La mobilisation sans précédent du monde de la presse autour d’un reporter beaucoup plus connu par ses amis avec qui il partageait au quotidien les rigueurs du climat devrait pourtant conduire certains d’entre nous à un esprit de dépassement. Certes, Mohamed Diallo était un très jeune reporter qui ne roulait pas carrosse et ne s’affichait ni en grand boubou, ni en costume cravate. Certes, tout au moins du point de vue de ceux qui plastronnent et affichent leurs « titres » récemment acquis, il n’a pas la carrure pour symboliser le long et dur combat pour la liberté de la presse en Guinée. Certes, certains d’entre nous le regardent de haut en pensant à leurs trop nombreuses années d’expérience et tutti quanti…
C’est oublier que le symbole de courage et d’humilité que représente un El Hadj Mohamed Diallo, abattu par balle alors qu’il tenait son carnet et son stylo est d’une force que les jérémiades des uns et des autres ne sauraient étouffer. C’est perdre de vue que l’image d’un jeune homme couché à la morgue de l’hôpital, la poitrine trouée, la bouche et le nez en sang, vaut plus que tout ce qui pourrait donner un sens au métier de journaliste. Nous n’avons pas le droit de passer à côté de l’opportunité d’afficher un tel symbole, surtout pour les plus jeunes d’entre nous, si l’objectif visé est totalement dépersonnalisé.
La grandeur ne réside pas dans l’image qu’on se fait de soi même, sous le prisme déformant de nos fausses « certitudes ». Nos actes et notre sens de l’élévation devraient nous conduire à récompenser le travail d’un journaliste qui a donné sa vie à la profession.
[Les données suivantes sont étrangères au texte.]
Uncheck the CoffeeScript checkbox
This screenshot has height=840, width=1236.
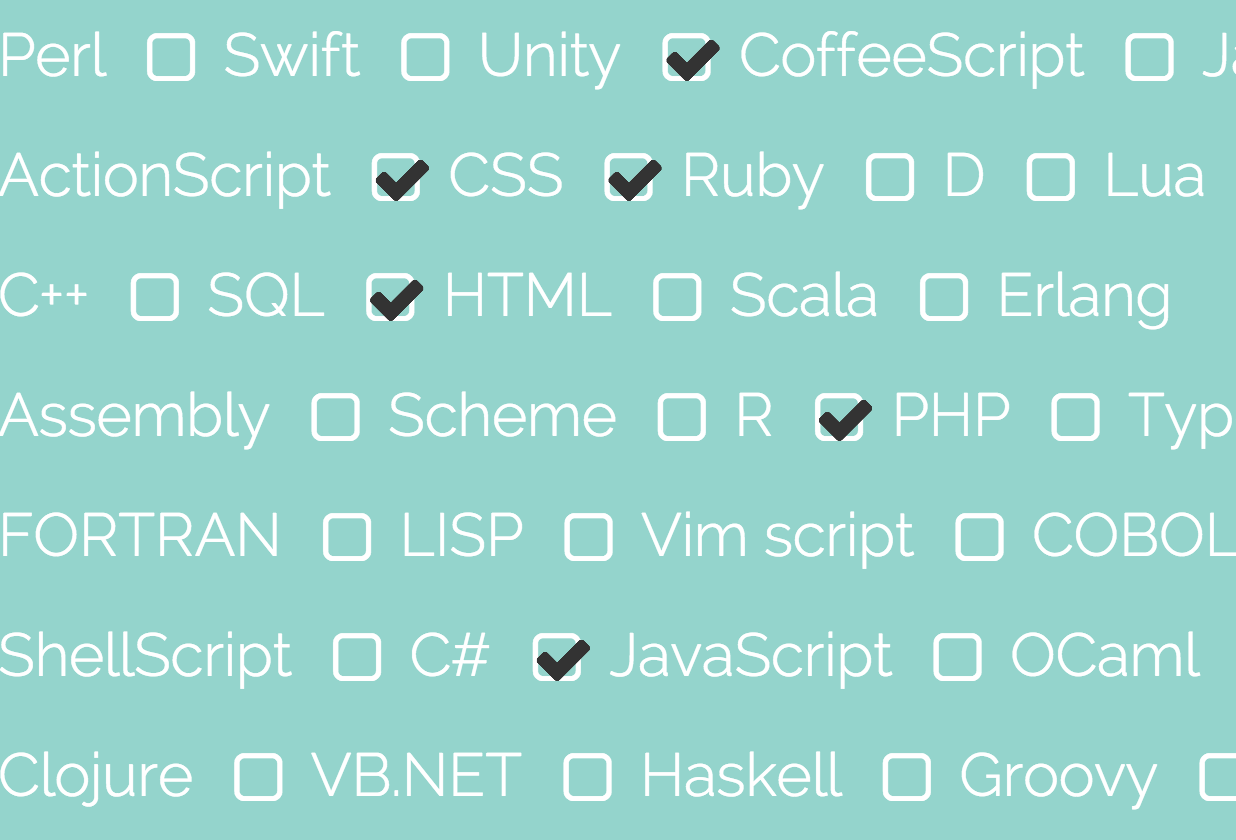(688, 57)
La fin tragique d’El Hadj Mohamed Diallo est un symbole dont la presse a l’occasion de se saisir pour renforcer sa liberté. Pour cette raison, on ne saurait confiner son nom à une simple salle de conférence (certes la plus importante de l’actuelle Maison de la presse), comme si on attendait qu’un « grand » (ou qui s’estime comme tel) passe de vie à trépas pour pavoiser sur son cadavre. Norbert Zongo, assassiné dans des conditions presque similaires, qui n’était évidemment pas le plus grand journaliste du Burkina Faso, a son nom gravé au fronton de la Maison de la presse du côté de Ouagadougou. Parce qu’au pays des hommes intègres, on a compris que tuer n’est pas jouer et que l’assassinat d’un journaliste menace notre liberté d’expression à tous.